Is Spiking Logic the Route to Memristor-Based Computers?

Memristors have been suggested as a novel route to neuromorphic computing based on the similarity between neurons (synapses and ion pumps) and memristors. The D.C. action of the memristor is a current spike, which we think will be fruitful for building memristor computers. In this paper, we introduce 4 different logical assignations to implement sequential logic in the memristor and introduce the physical rules, summation, `bounce-back', directionality and `diminishing returns', elucidated from our investigations. We then demonstrate how memristor sequential logic works by instantiating a NOT gate, an AND gate and a Full Adder with a single memristor. The Full Adder makes use of the memristor's memory to add three binary values together and outputs the value, the carry digit and even the order they were input in.
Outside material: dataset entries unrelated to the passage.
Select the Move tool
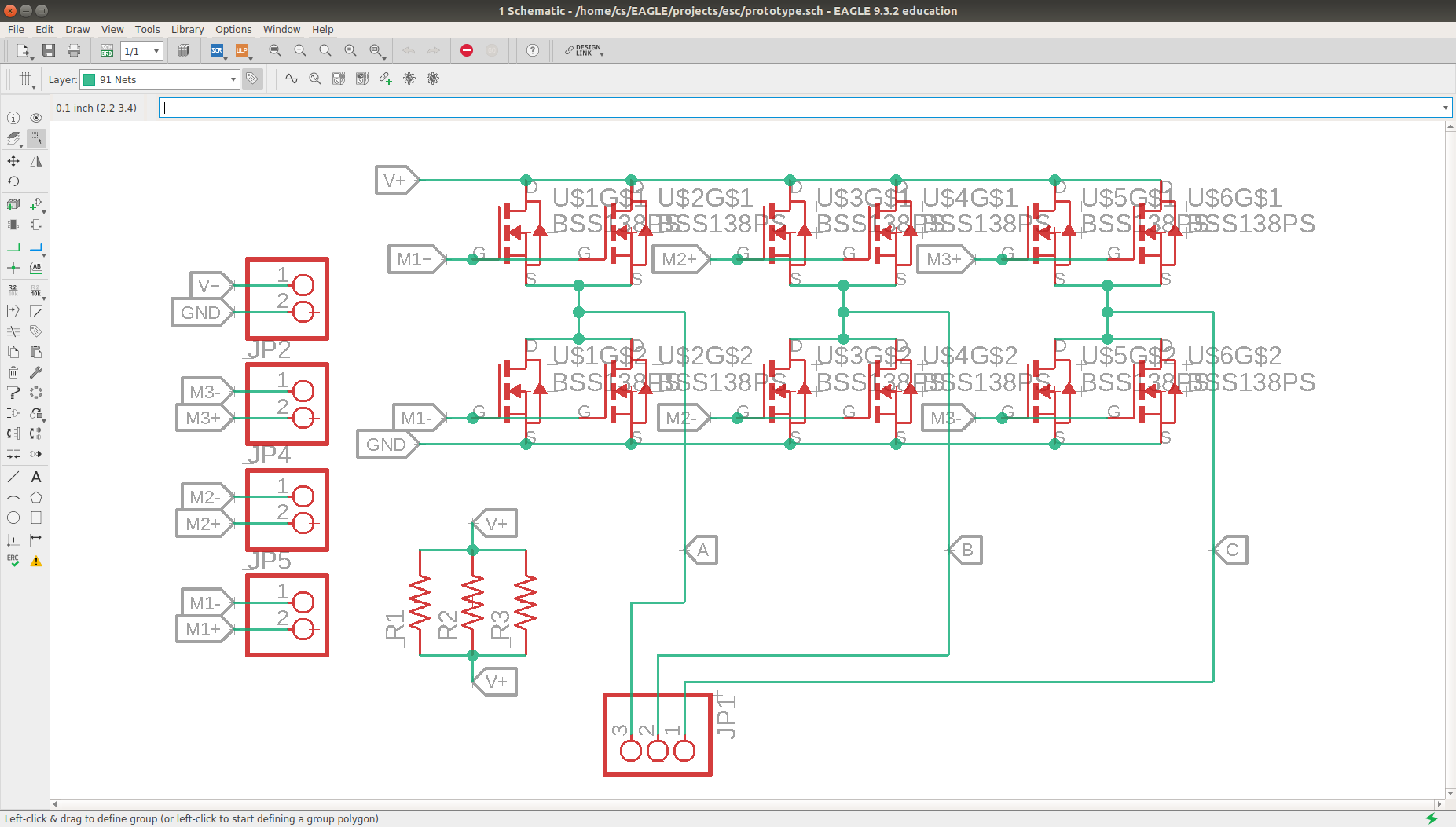 [x=13, y=161]
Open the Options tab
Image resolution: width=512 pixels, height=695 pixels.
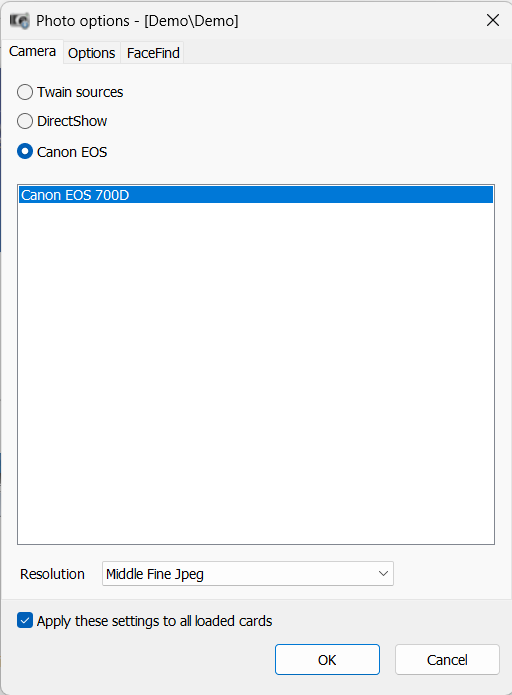point(91,53)
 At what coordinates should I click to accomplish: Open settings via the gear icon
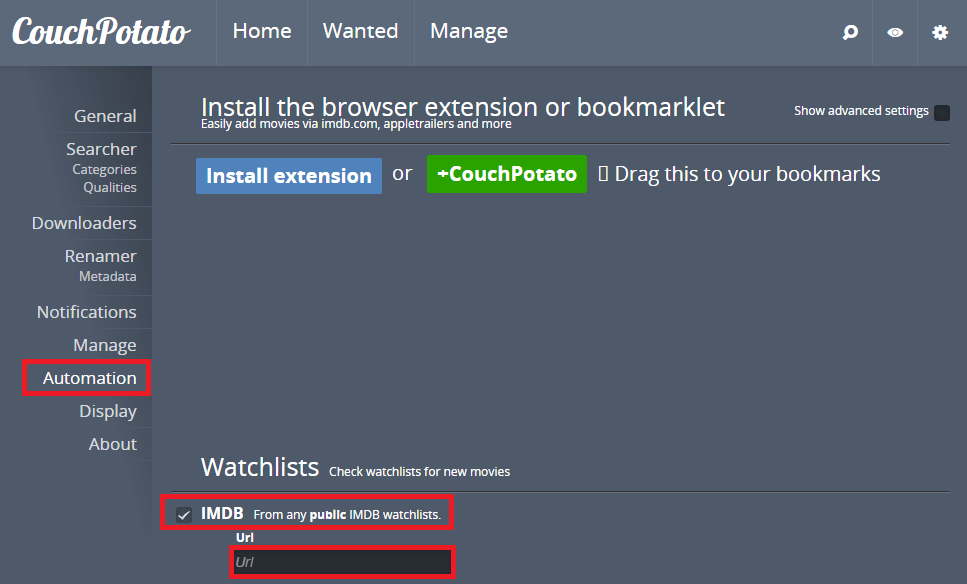[940, 33]

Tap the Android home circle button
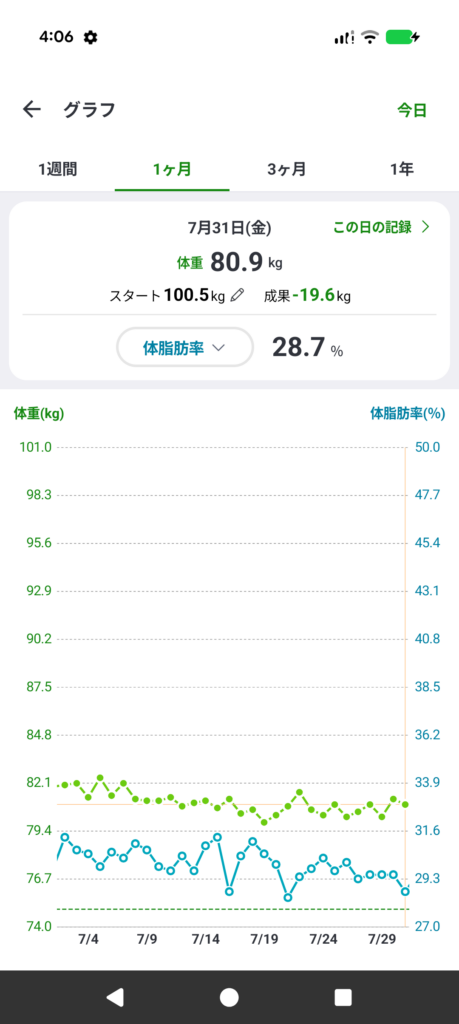229,997
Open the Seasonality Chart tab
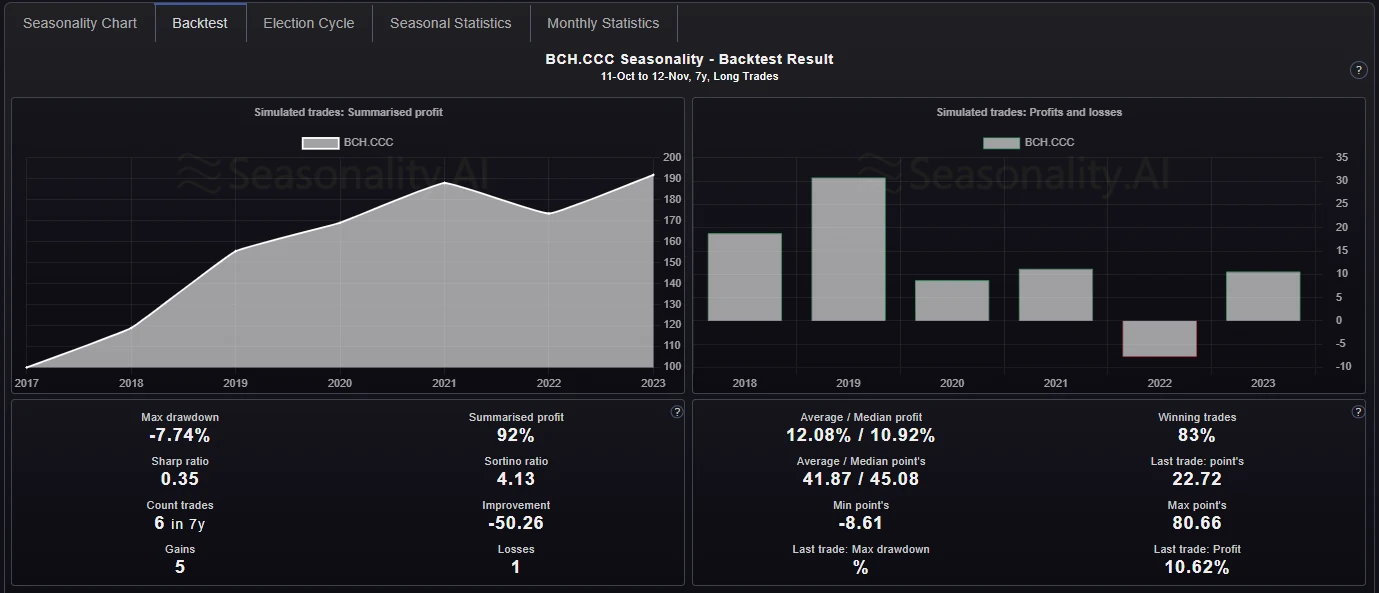Image resolution: width=1379 pixels, height=593 pixels. (x=80, y=23)
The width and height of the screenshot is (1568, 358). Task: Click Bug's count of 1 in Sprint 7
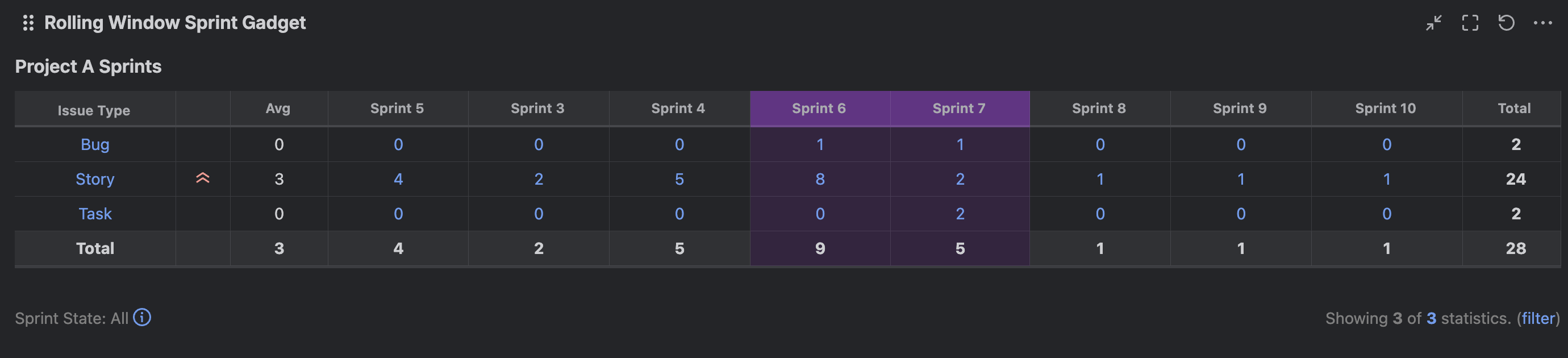(960, 144)
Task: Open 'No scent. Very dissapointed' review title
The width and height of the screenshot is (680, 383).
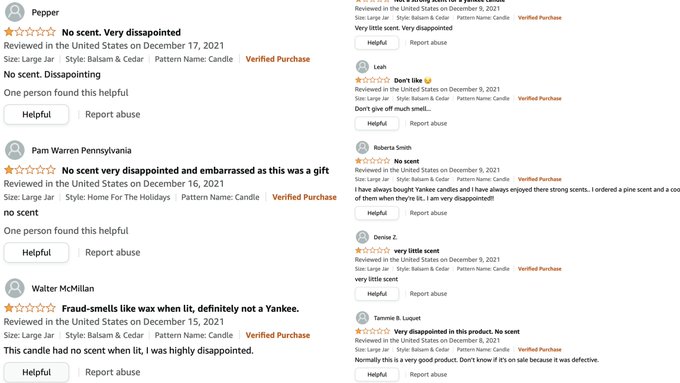Action: (121, 32)
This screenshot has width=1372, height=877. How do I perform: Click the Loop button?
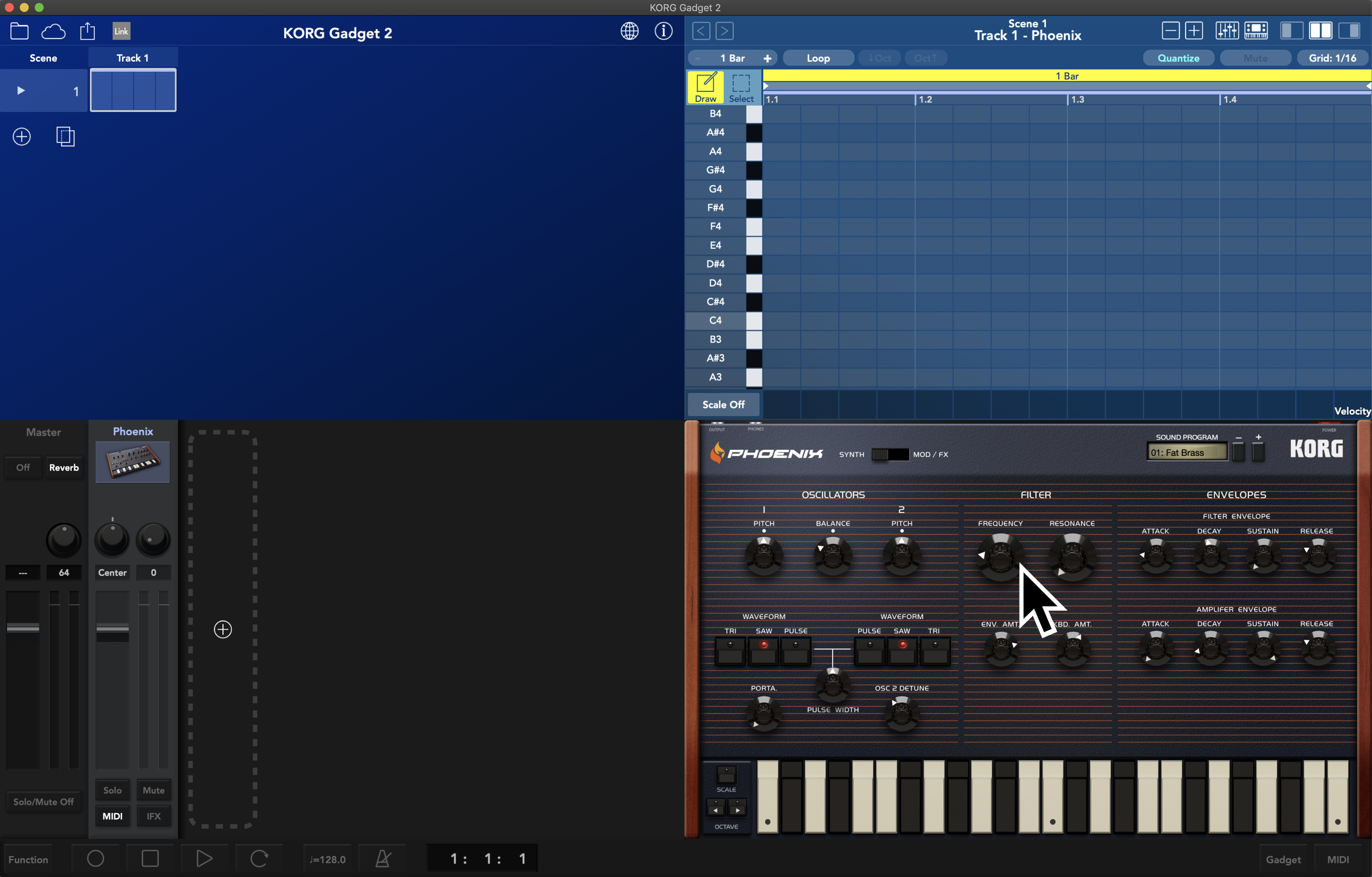(x=818, y=58)
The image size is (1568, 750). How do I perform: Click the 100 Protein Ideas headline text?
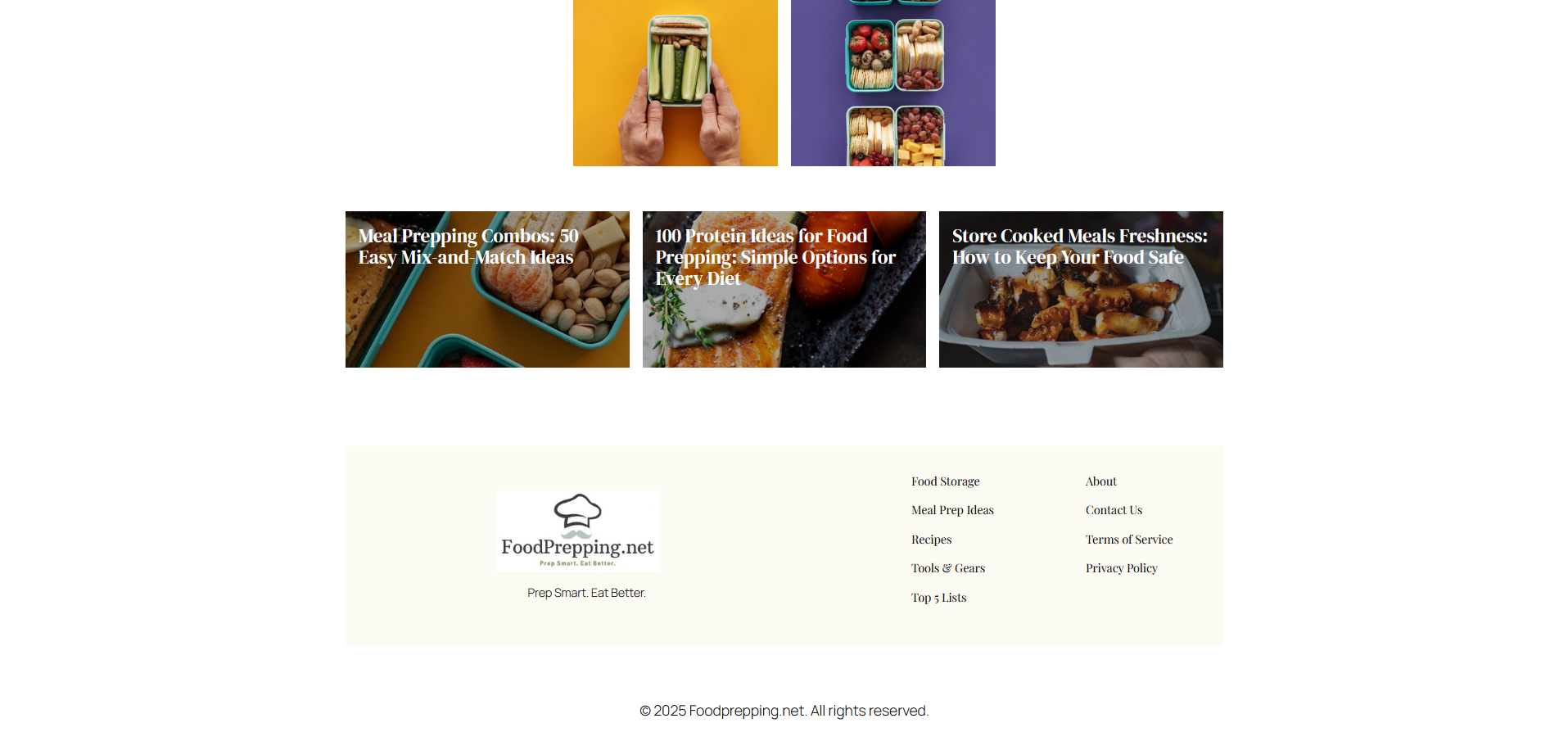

Connecting Spiking Neurons to a Spiking Memristor Network Changes the Memristor Dynamics

Memristors have been suggested as neuromorphic computing elements. Spike-time dependent plasticity and the Hodgkin-Huxley model of the neuron have both been modelled effectively by memristor theory. The d.c. response of the memristor is a current spike. Based on these three facts we suggest that memristors are well-placed to interface directly with neurons. In this paper we show that connecting a spiking memristor network to spiking neuronal cells causes a change in the memristor network dynamics by: removing the memristor spikes, which we show is due to the effects of connection to aqueous medium; causing a change in current decay rate consistent with a change in memristor state; presenting more-linear $I-t$ dynamics; and increasing the memristor spiking rate, as a consequence of interaction with the spiking neurons. This demonstrates that neurons are capable of communicating directly with memristors, without the need for computer translation.

Does the D.C. Response of Memristors Allow Robotic Short-Term Memory and a Possible Route to Artificial Time Perception?

Time perception is essential for task switching, and in the mammalian brain appears alongside other processes. Memristors are electronic components used as synapses and as models for neurons. The d.c. response of memristors can be considered as a type of short-term memory. Interactions of the memristor d.c. response within networks of memristors leads to the emergence of oscillatory dynamics and intermittent spike trains, which are similar to neural dynamics. Based on this data, the structure of a memristor network control for a robot as it undergoes task switching is discussed and it is suggested that these emergent network dynamics could improve the performance of role switching and learning in an artificial intelligence and perhaps create artificial time perception.

Design of a Hybrid Robot Control System using Memristor-Model and Ant-Inspired Based Information Transfer Protocols

It is not always possible for a robot to process all the information from its sensors in a timely manner and thus quick and yet valid approximations of the robot's situation are needed. Here we design hybrid control for a robot within this limit using algorithms inspired by ant worker placement behaviour and based on memristor-based non-linearity.

Comparison of Ant-Inspired Gatherer Allocation Approaches using Memristor-Based Environmental Models

Memristors are used to compare three gathering techniques in an already-mapped environment where resource locations are known. The All Site model, which apportions gatherers based on the modeled memristance of that path, proves to be good at increasing overall efficiency and decreasing time to fully deplete an environment, however it only works well when the resources are of similar quality. The Leaf Cutter method, based on Leaf Cutter Ant behaviour, assigns all gatherers first to the best resource, and once depleted, uses the All Site model to spread them out amongst the rest. The Leaf Cutter model is better at increasing resource influx in the short-term and vastly out-performs the All Site model in a more varied environments. It is demonstrated that memristor based abstractions of gatherer models provide potential methods for both the comparison and implementation of agent controls.